| DIRECTION |
Rewrite everything from the line containing "The image size is (1534, 784)." down to the line containing "will pyautogui.click(x=24, y=125).", changing "sidebar" to "side panel" and keeping all else the same. Return only those lines.

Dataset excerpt
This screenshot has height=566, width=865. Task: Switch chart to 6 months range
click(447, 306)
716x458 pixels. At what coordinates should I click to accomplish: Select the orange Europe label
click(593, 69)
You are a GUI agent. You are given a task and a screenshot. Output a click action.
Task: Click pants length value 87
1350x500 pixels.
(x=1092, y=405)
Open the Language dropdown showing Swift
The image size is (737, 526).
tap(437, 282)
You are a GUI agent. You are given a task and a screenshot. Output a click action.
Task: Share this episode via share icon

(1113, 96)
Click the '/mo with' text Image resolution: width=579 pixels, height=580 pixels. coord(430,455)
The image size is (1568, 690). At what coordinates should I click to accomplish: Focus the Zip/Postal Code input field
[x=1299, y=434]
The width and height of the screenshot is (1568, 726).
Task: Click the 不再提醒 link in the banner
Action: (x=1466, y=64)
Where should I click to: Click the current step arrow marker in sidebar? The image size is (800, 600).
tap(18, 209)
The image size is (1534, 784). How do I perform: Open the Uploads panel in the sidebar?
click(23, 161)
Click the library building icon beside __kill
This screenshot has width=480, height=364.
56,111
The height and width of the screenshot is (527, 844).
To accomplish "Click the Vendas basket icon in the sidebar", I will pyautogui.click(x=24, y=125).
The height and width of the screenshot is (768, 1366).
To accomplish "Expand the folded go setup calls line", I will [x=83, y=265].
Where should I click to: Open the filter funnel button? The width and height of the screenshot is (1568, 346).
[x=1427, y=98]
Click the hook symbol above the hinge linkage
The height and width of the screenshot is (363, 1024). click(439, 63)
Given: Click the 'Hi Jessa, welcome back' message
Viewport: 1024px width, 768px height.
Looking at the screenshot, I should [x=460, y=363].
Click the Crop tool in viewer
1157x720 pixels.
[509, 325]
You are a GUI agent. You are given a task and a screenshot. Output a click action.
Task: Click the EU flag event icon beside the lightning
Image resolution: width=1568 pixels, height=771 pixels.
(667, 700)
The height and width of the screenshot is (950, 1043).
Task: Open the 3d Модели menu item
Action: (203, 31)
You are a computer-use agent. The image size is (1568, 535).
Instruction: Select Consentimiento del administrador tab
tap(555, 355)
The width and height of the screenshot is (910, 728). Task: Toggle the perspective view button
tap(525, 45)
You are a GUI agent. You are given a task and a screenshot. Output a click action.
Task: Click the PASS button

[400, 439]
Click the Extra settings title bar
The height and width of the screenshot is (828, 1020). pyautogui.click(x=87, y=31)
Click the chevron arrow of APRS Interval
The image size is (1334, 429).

| FULL RESPONSE |
The image size is (1534, 784). How do I perform: Open the Uploads panel in the side panel?
click(23, 161)
Click the library building icon beside __kill
This screenshot has width=480, height=364.
56,111
The height and width of the screenshot is (527, 844).
To accomplish "Click the Vendas basket icon in the side panel", I will pyautogui.click(x=24, y=125).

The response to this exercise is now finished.